Differential argument marking (DAM) is a cover term for when languages encode the same grammatical function (e.g. subject or object) in different ways. It includes non-uniform encoding of arguments in terms of case marking, but also in terms of the presence or absence of agreement on the verb.

The term differential marking – specifically differential object marking or DOM – was coined by. Case is a category of marking dependent noun phrases for the type of relationship they bear to their heads.

The three phenomena that are clearly determined by case functions in many languages are explored: phonological realization, selection, and agreement. A brief overview of influential approaches that offer an explanation for the CH and the constraints is provided.

12 Case-Marking Strategies 13 14 Helen de Hoop 15 Andrej L. Malchukov 16 17 Two strategies of case marking in natural languages are discussed. 18 These are defined as two violable constraints whose effects are shown 19 to converge in the case of differential object marking but diverge in 20 the case of differential subject marking.

The. “What is the language with least grammatical cases. Either Indo-European, Austronesian, or Afro-Asiatic” Indo-European: In Indo-European languages many Western-most ones have only cases in the pronouns. Examples include English, French, Dutch, Swe. Two strategies of case marking in natural languages are discussed.

These are defined as two violable constraints whose effects are shown to converge in the case of differential object marking but. Altogether in the WALS sample of language, the largest number — 37 languages — exhibit a 6- or 7-way case system. Languages with 8- or 9-case systems are rarer and include Burushaski, Burmese (a relative of Mandarin Chinese, which has no case marking at all), Japanese and Yidiny (a close relative of the above-mentioned Dyirbal).

Abstract. Two strategies of case marking in natural languages are discussed. These are defined as two violable constraints whose effects are shown to converge in the case of differential object marking but diverge in the case of differential subject marking.

When it ma nifests, core case marking in both the natural and artificial languages appears to be initially motivated by the same fundamental need to disambiguate semantic roles.

In other words. This item appears in the following Collection(s) Faculty of Arts []; Electronic publications [] Freely accessible full text publications plus those not yet available due to embargo. Case-Marking Strategies Helen de Hoop Andrej L. Malchukov Two strategies of case marking in natural languages are discussed.

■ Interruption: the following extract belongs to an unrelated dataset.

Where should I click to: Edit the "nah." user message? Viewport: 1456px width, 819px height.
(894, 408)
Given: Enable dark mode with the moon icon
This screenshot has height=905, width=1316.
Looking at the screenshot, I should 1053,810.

These are defined as two violable constraints whose effects are shown to converge in the case of differential object marking but diverge in the case of differential subject marking.

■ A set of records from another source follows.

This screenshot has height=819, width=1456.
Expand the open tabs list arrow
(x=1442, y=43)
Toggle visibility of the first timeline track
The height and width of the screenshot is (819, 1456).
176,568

The discourse prominence of. Competition and variation in natural languages: the case for case. (M. Amberber, H. de Hoop). Some participants are more equal than others: Case and the composition of arguments in Kuuk Thaayorre.

(A. Gaby). Head marking and dependent marking of grammatical relations in Yurakaré. (R. van Gijn).Competition and variation in natural languages: the case for case / Mengistu Amberber and Helen de Hoop --Some participants are more equal than others: case and the composition of arguments in Kuuk Thaayorre / Alice Gaby --Head marking and dependent marking of grammatical relations in Yurakaré / Rik van Gijn --Case pattern splits, verb types.Above, the word order doesn't change, but notice that the case marking on the subject of (29d) is dative case marking, just like the case marking on the indirect object of (29e).

This is a common occurrence in the world's languages, where an experiencer subject gets marked as a recipient of some kind.